DansGuardian has a few requirements. It requires Squid for the web proxy, and it requires a web server like Apache. It does not require MNF, and while this was written to use DansGuardian on MNF, it will run on a variety of operating systems including any Linux, FreeBSD, OpenBSD, and even OS X (although at the time of this writing, the OS X support is alpha quality).

Configuring DansGuardian

Building DansGuardian is very straightforward. For the purpose of this tutorial, we will assume DansGuardian is installed in the system so the binary is in /usr/sbin and the configuration files are in /etc/dansguardian. DansGuardian comes with a logrotation script that is installed into /etc/dansguardian, called logrotation. This should be executed weekly, so you should add the following to your crontab (as root):

59 23 * * sat /etc/dansguardian/logrotation

You can modify your system crontab by executing crontab -e. Another alternative, for systems that use logrotate is to create a file called dansguardian in your /etc/logrotate.d directory that looks like this:

/var/log/dansguardian/access.log {
    rotate 5

If you do choose to use the script that comes with DansGuardian make sure you chmod 0700 the script to make it executable.

To start DansGuardian you can use the SysV-style initscript (ie. Mandrakelinux packages come with /etc/rc.d/init.d/dansguardian which can be started by using service dansguardian start), or you can just execute dansguardian on the commandline. If you start DansGuardian in this way, you can use the typical "kill" method of stopping it, or use dansguardian -q.

The main configuration file for DansGuardian is /etc/dansguardian/dansguardian.conf. There are a number of other files included, these are the banned lists and exception lists. These files all reside in the /etc/dansguardian directory as well. Every time you make a change to any of these files, you will need to restart DansGuardian, and this can be accomplished by executing dansguardian -r as root.
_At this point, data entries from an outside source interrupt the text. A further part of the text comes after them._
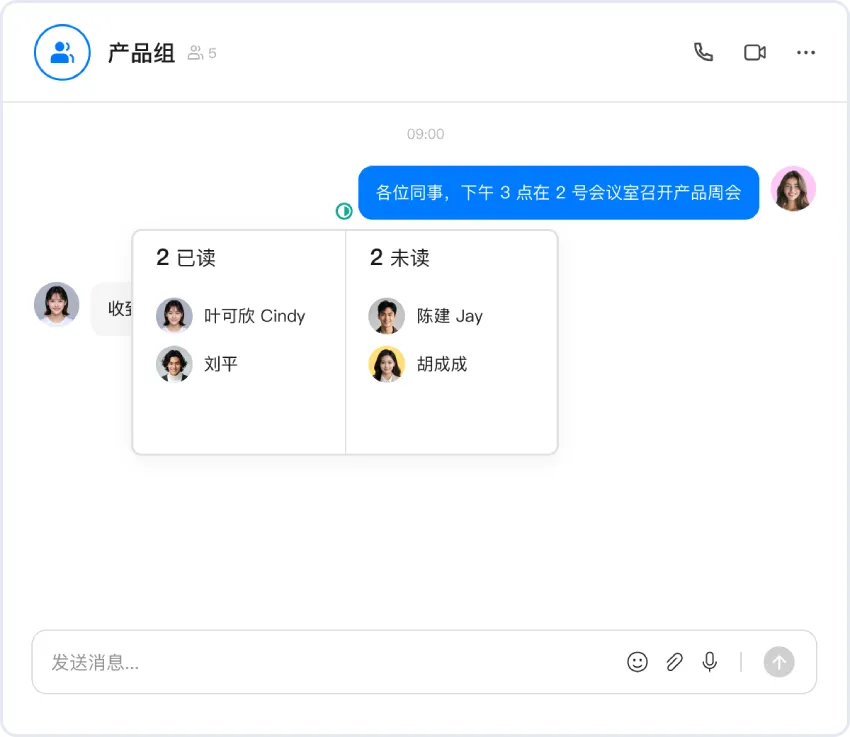This screenshot has width=850, height=737.
Task: Select 叶可欣 Cindy in the read list
Action: click(253, 316)
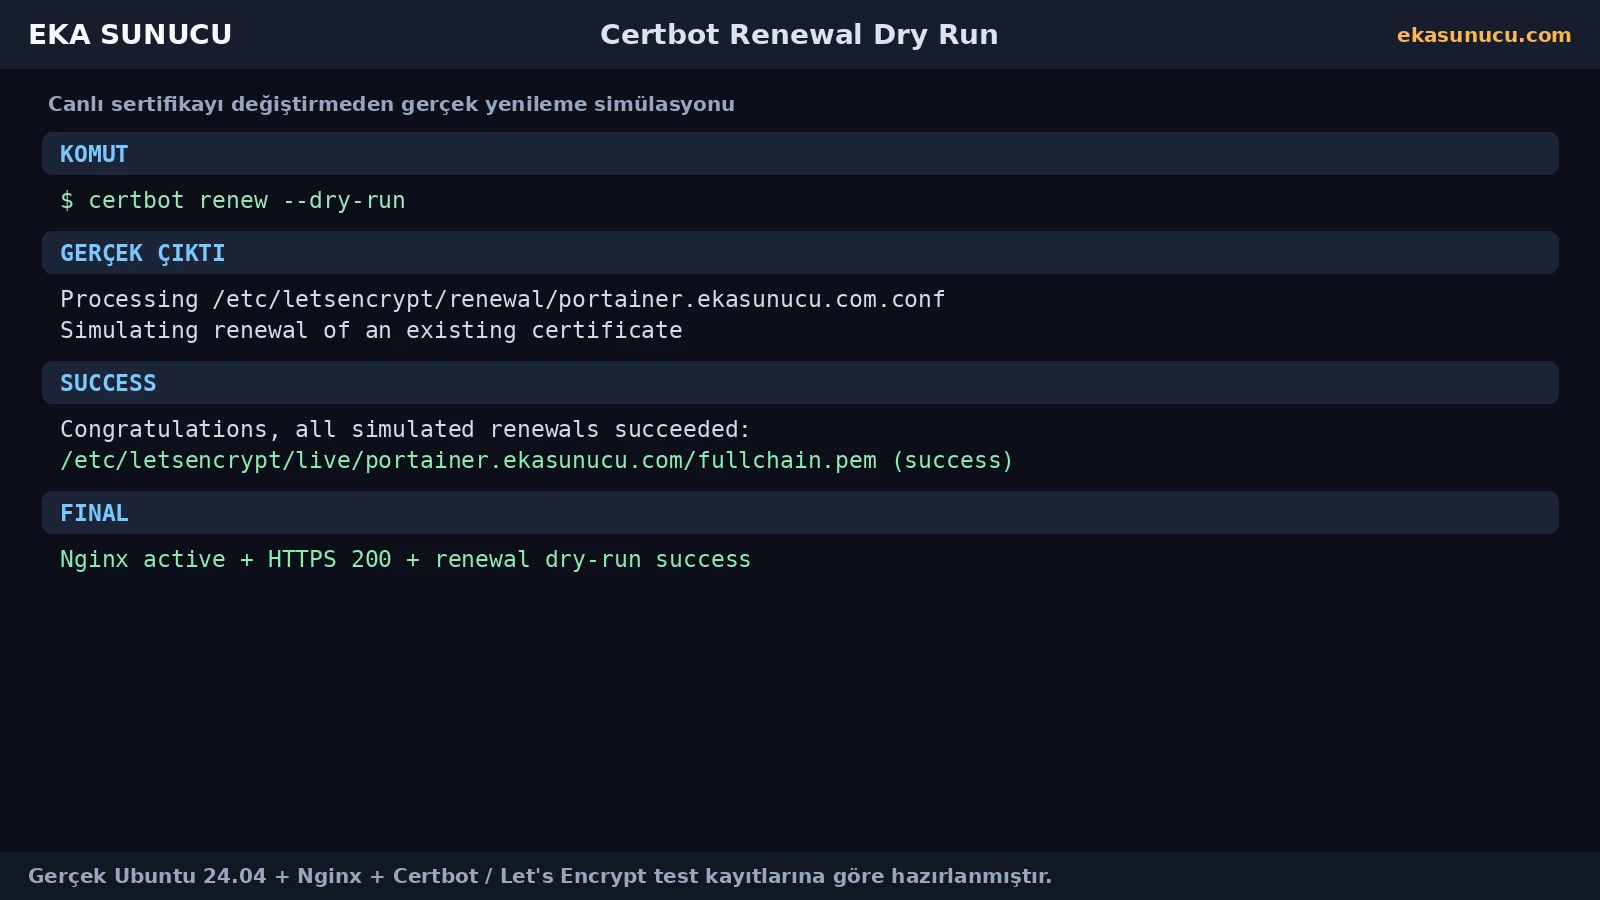Click the word Congratulations in output
Image resolution: width=1600 pixels, height=900 pixels.
point(164,430)
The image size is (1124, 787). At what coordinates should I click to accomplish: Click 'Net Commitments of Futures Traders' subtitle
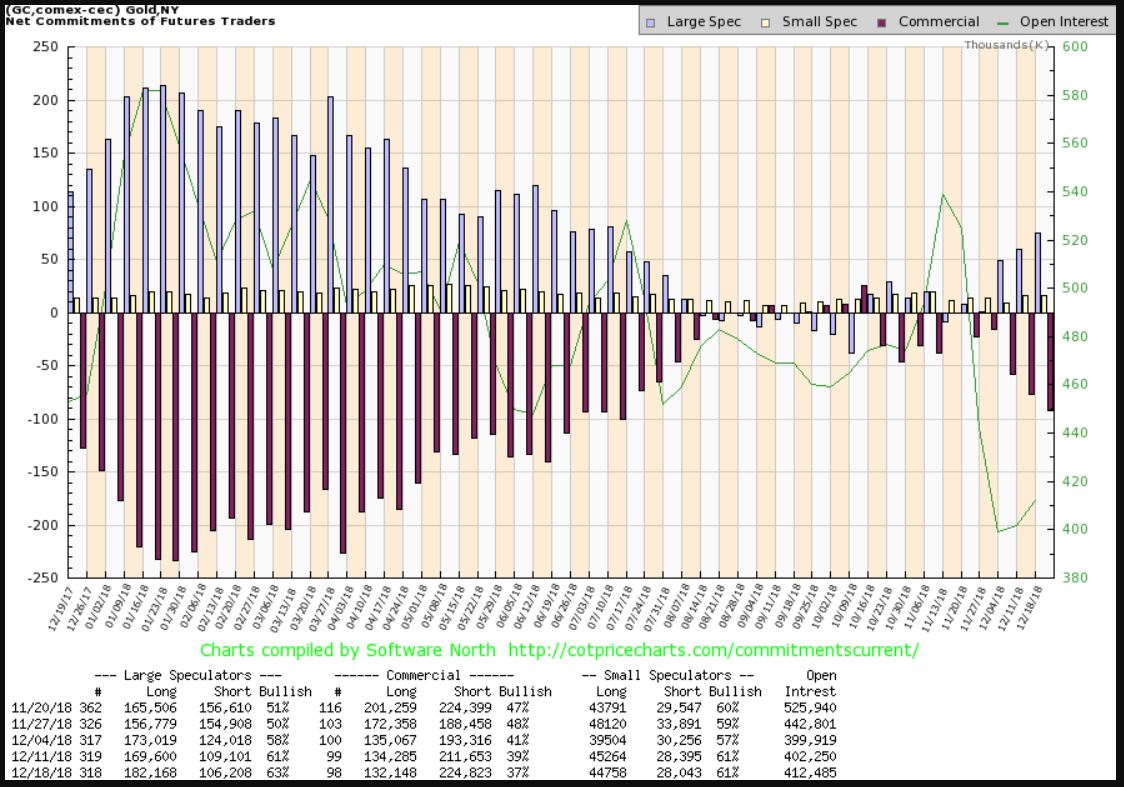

The following files make up the overall configuration of DansGuardian:

File Description
exceptioniplist This file contains a list of client IP addresses that you wish to allow unrestricted access (no filtering).
exceptionphraselist This file contains a list of phrases that, if they appear in a web page, will bypass filtering. You may want to use the weightedphraselist instead, as this can result in a lot of pages not being blocked.
exceptionsitelist This file contains a list of domain endings that if found in the requested URL, will not be filtered.
exceptionurllist This file contains a list of URL parts for sites where filtering should be turned off.
exceptionuserlist This file contains a list of usernames that will not be filtered (you must use basic authentication or ident must be enabled for this to work).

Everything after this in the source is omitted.